Exercise data START

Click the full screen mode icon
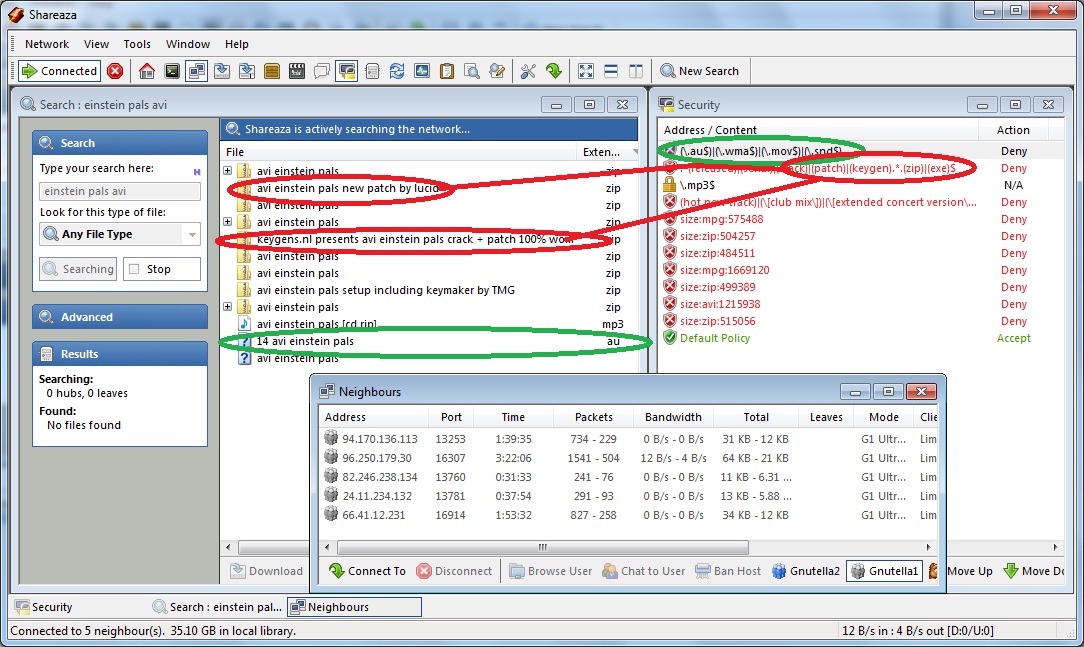click(586, 71)
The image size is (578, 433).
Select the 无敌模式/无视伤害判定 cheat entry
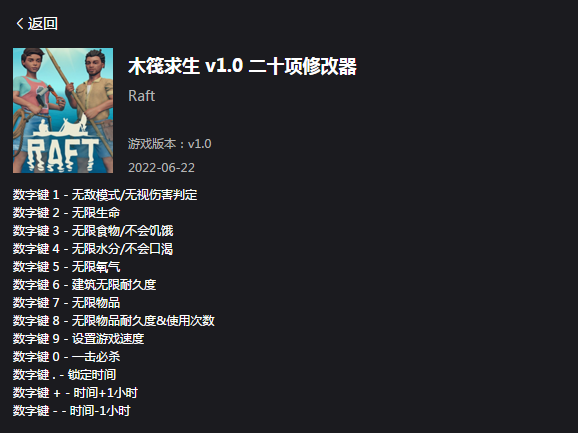(105, 195)
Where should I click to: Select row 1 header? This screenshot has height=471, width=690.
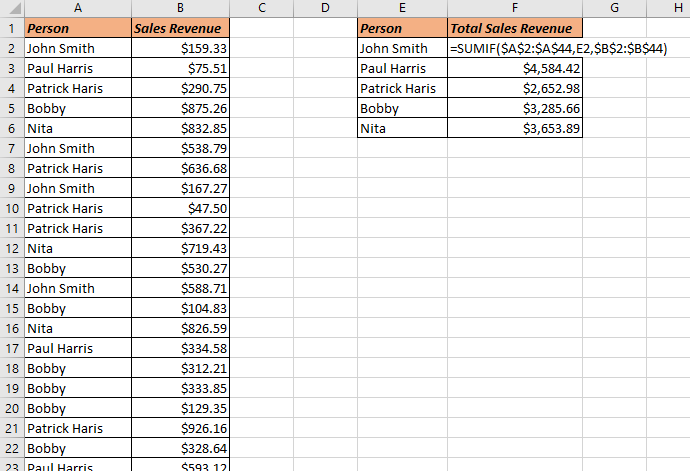coord(11,28)
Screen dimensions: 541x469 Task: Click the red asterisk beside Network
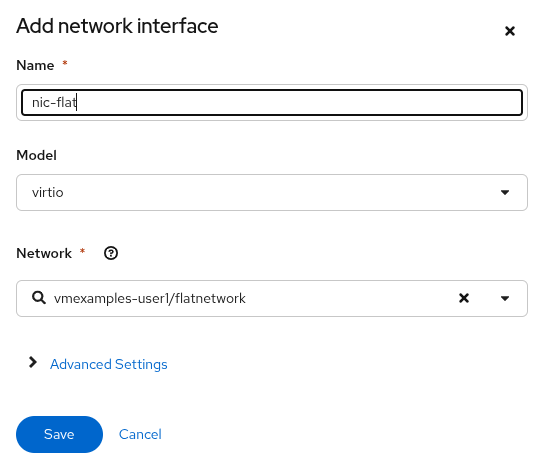click(x=82, y=251)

Exercise data END

→ **What needs to be done**
Every line from the one that holds "Select the 无敌模式/无视伤害判定 cheat entry" to the last line of the records above goes into the answer, exactly as written; nothing else does, and no picture does either.

→ **Task response**
Select the 无敌模式/无视伤害判定 cheat entry
(105, 195)
Where should I click to: Select row 1 header? This screenshot has height=471, width=690.
coord(11,28)
Screen dimensions: 541x469 Task: Click the red asterisk beside Network
click(x=82, y=251)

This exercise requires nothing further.